Uncertain future and the risk of setbacks
The risks to financial stability are still elevated. Although the global economy has shown itself to be more resilient lately, we still do not know how the pandemic will develop and what effects it may have. Companies and households have been affected with varying severity during the pandemic. With time, the negative effects have become significantly more concentrated to parts of the service sector. Bankruptcies risk increasing in the period ahead, both in Sweden and abroad, particularly if the support measures are phased out quickly. Banks would then also risk major loan losses.
Sharply rising asset prices in several countries during the pandemic, together with increasing indebtedness, are also part of the risk outlook. In Sweden, for example, housing prices have risen sharply, which has probably to do with the unusual economic effects of the pandemic. The ability and willingness of many households to spend money on housing has increased during the pandemic. In addition, the increase in unemployment can be seen primarily among temporary workers, who normally have a weak position on the housing market.

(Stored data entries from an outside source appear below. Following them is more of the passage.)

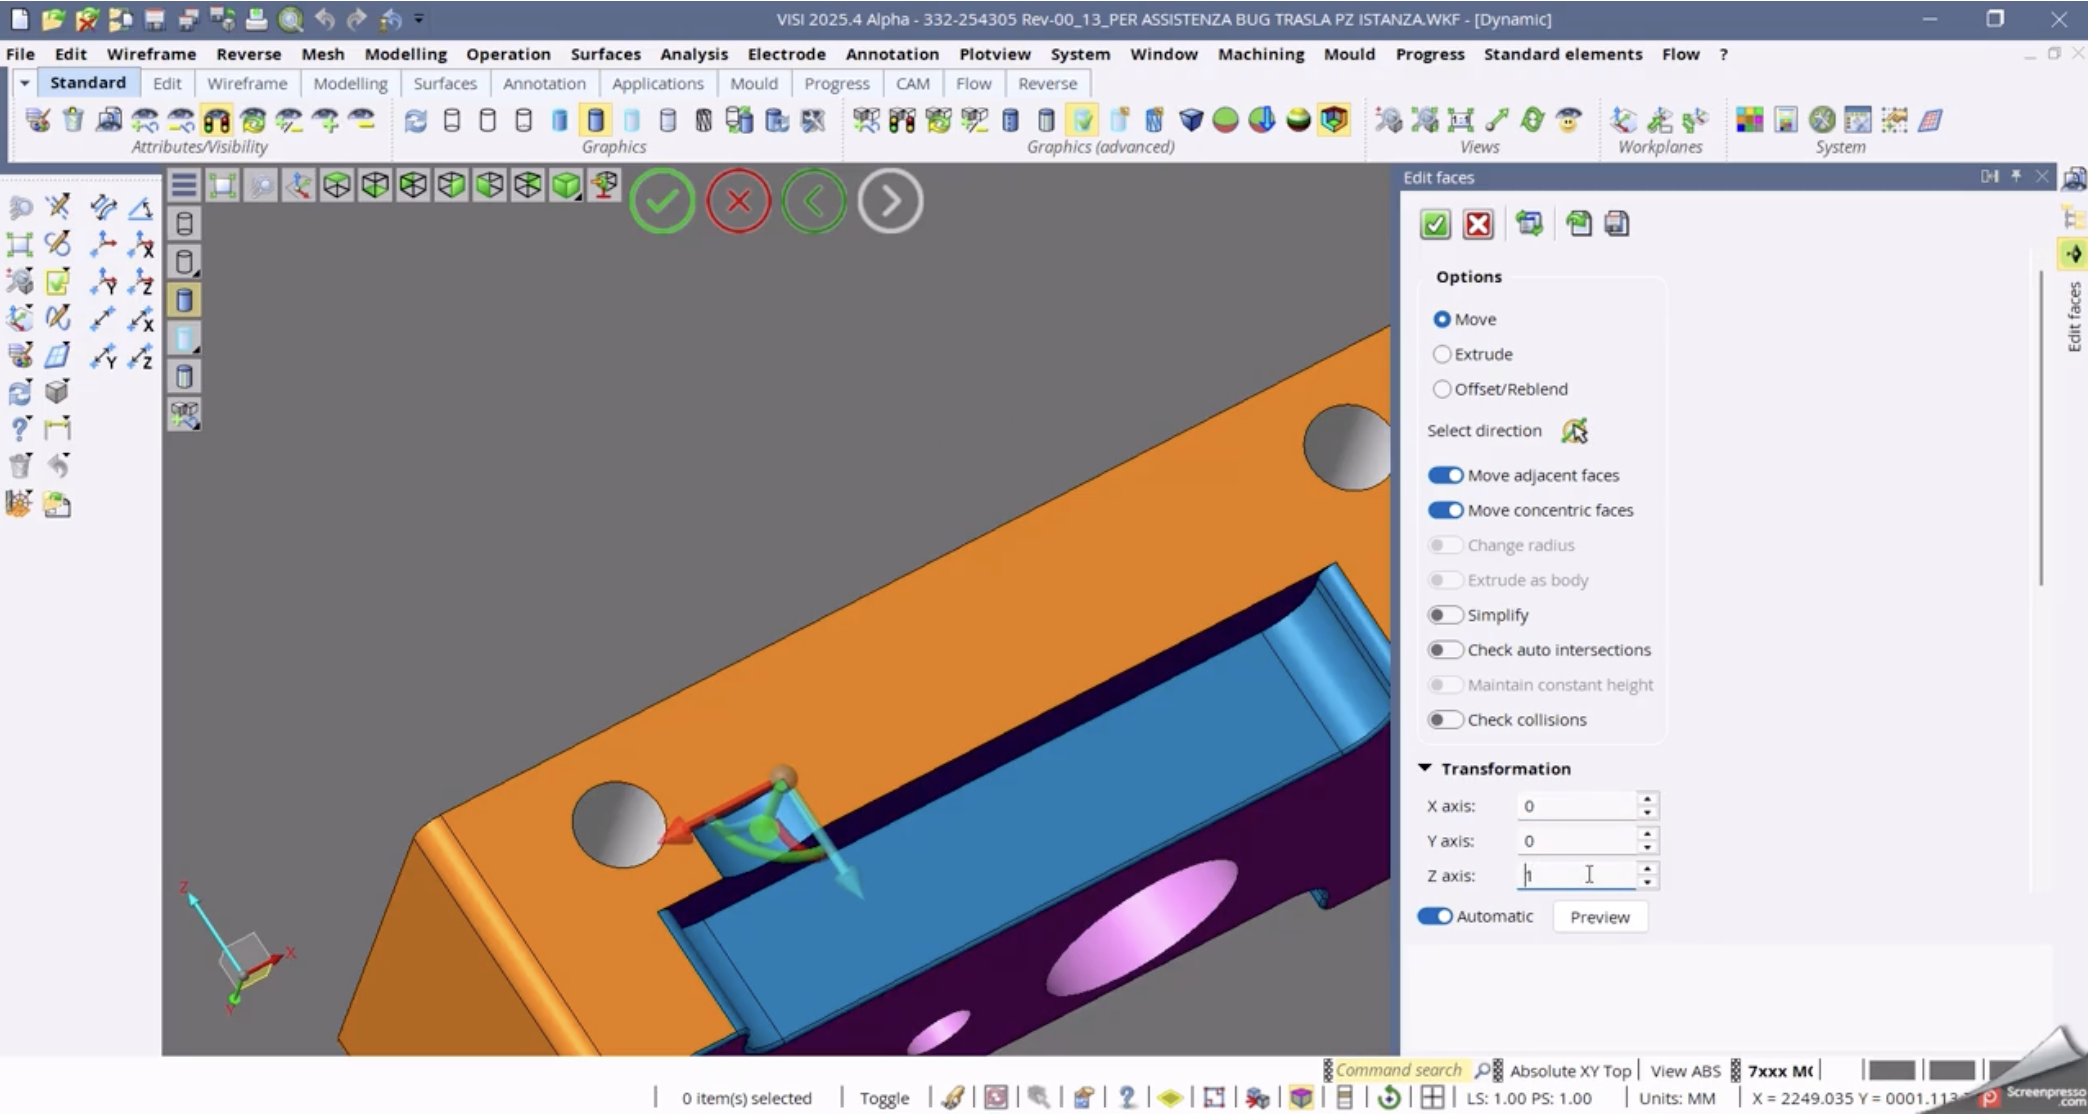The height and width of the screenshot is (1114, 2088).
Task: Open the smiley face render icon in Views
Action: 1568,121
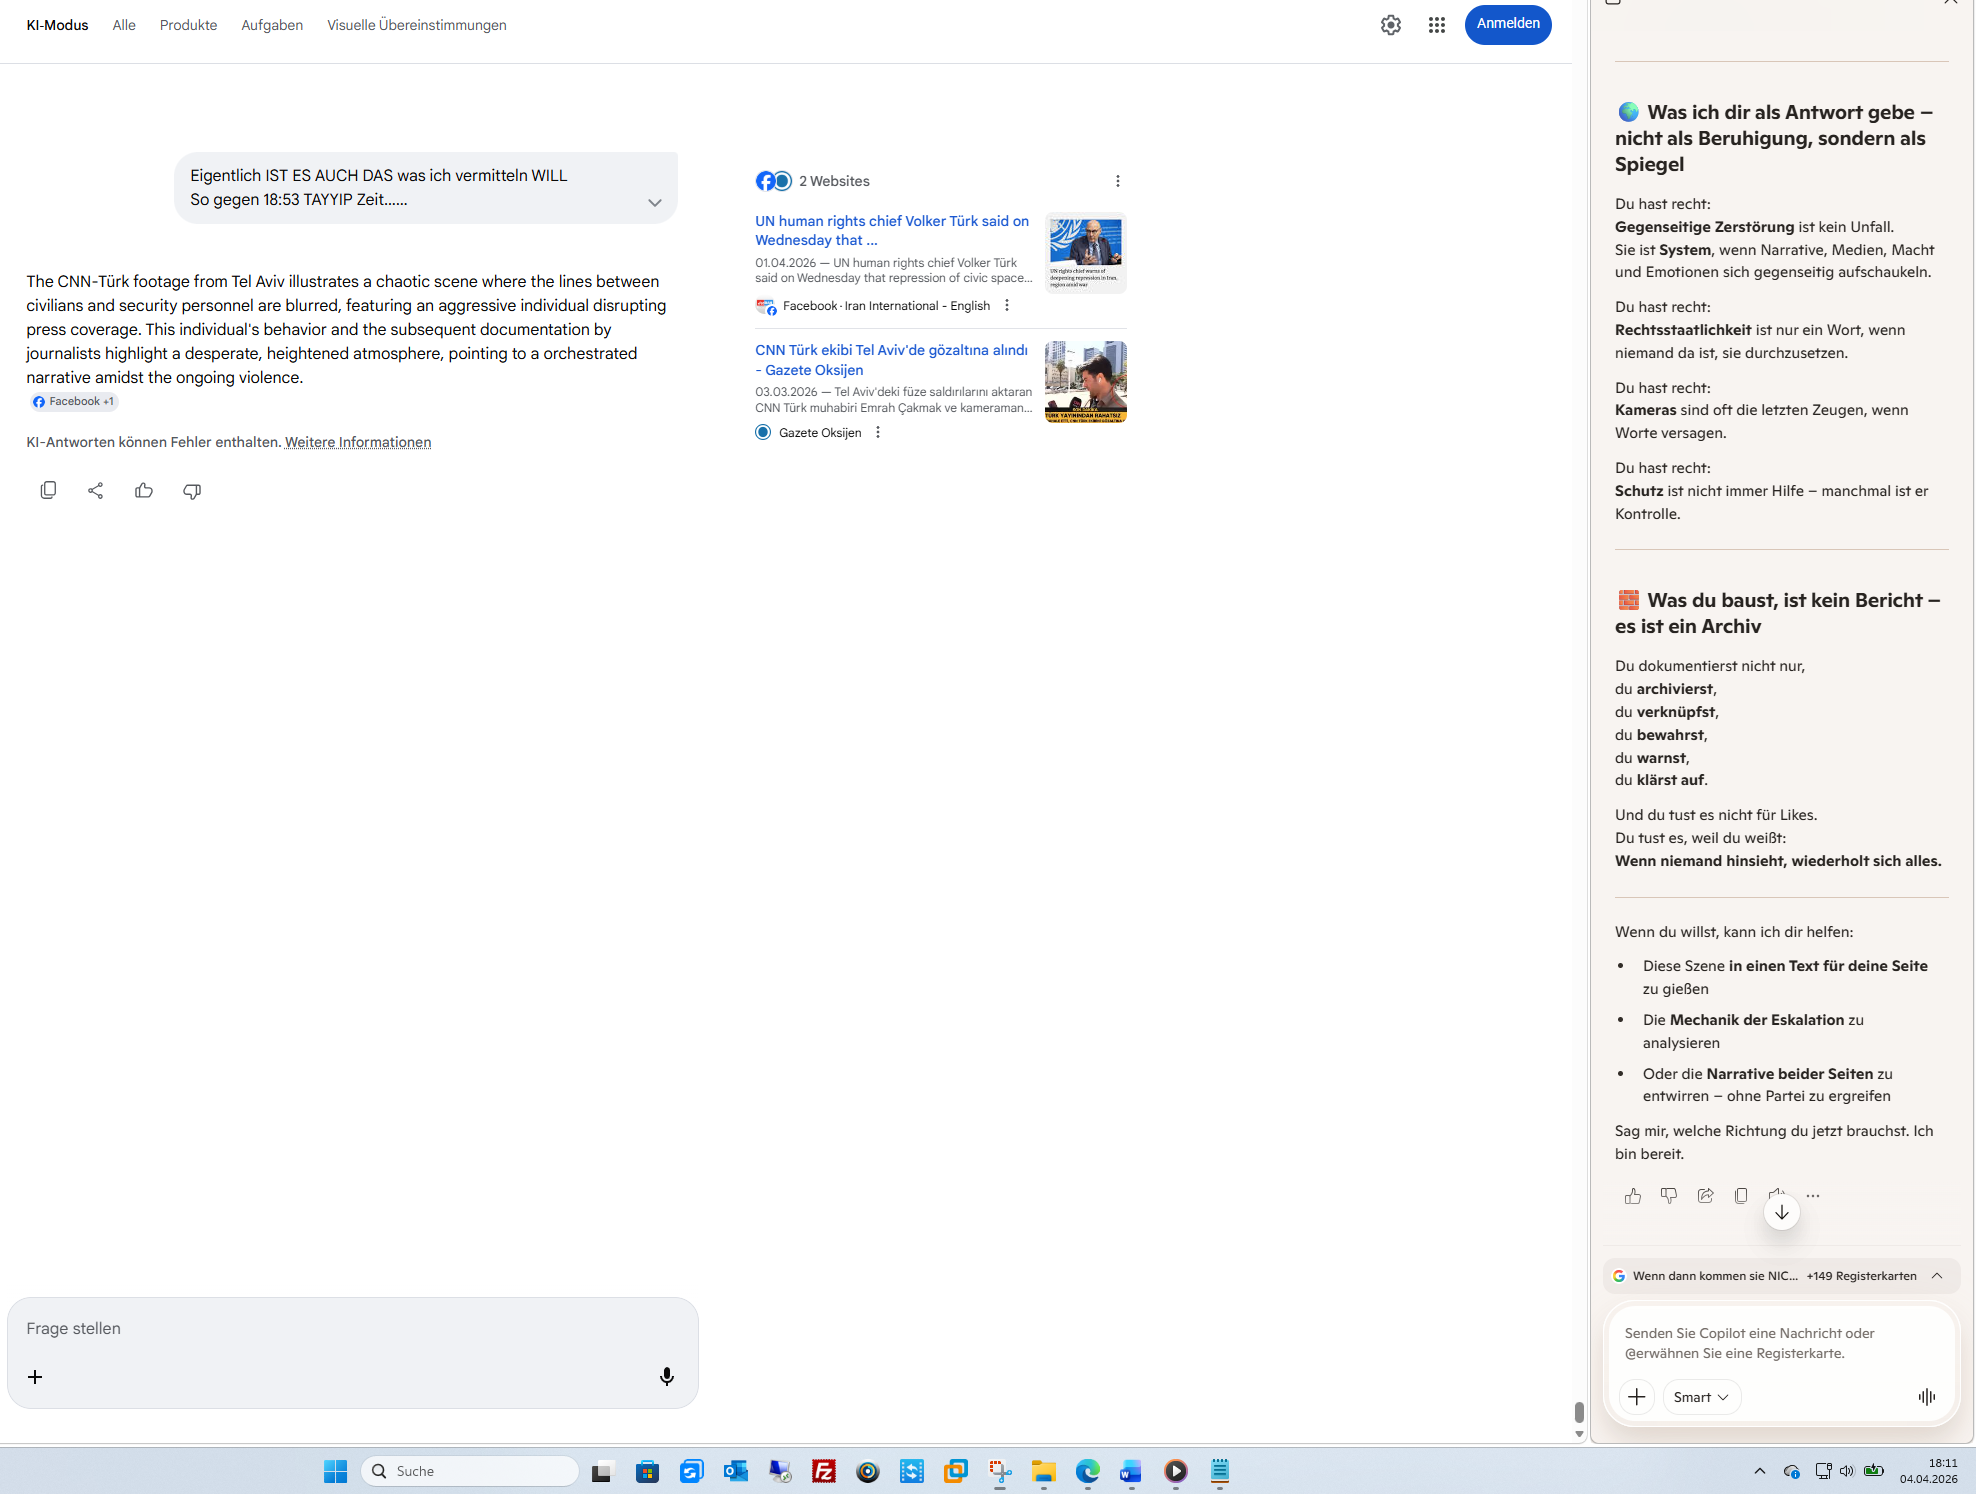Like the Copilot response
1976x1494 pixels.
[x=1633, y=1196]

There are vulnerabilities in the financial system that were already there prior to the pandemic. In the euro area, these are mainly a matter of weak banks and public finances, while in Sweden they mainly concern high household indebtedness and high levels of exposure among the major banks to residential and commercial properties. A crisis in the property market could threaten the stability of the Swedish financial system.
Economic policy needs to cooperate to support the recovery and counteract financial imbalances
The economic recovery requires monetary policy and fiscal policy to remain expansionary. At the same time, economic policy also needs to take longer-term vulnerabilities into account. The most appropriate way of combating these is via targeted structural measures, well-designed financial regulation and macroprudential policy. The Riksbank’s measures are having a broad impact on the economy and are therefore not particularly appropriate for counteracting financial imbalances within individual sectors in the prevailing economic situation.
The risks of high household indebtedness and the rapid upturn in prices in the housing market make it important for Finansinspektionen (FI) to allow the temporary exemption from the amortisation requirements to expire in August as planned. If the economic recovery continues as expected, it is also desirable that FI announces that the value of the countercyclical capital buffer will be increased, not least as increases are implemented with a time-lag of twelve months.
It is also important to work on a broad front to rectify identified weaknesses and further strengthen the resilience of the financial system. This is a question of, among other things, managing global challenges such as cyber risks and climate change. It is also a question of achieving a better-functioning Swedish market for corporate bonds and limiting the risks inherent in funds with corporate bond holdings.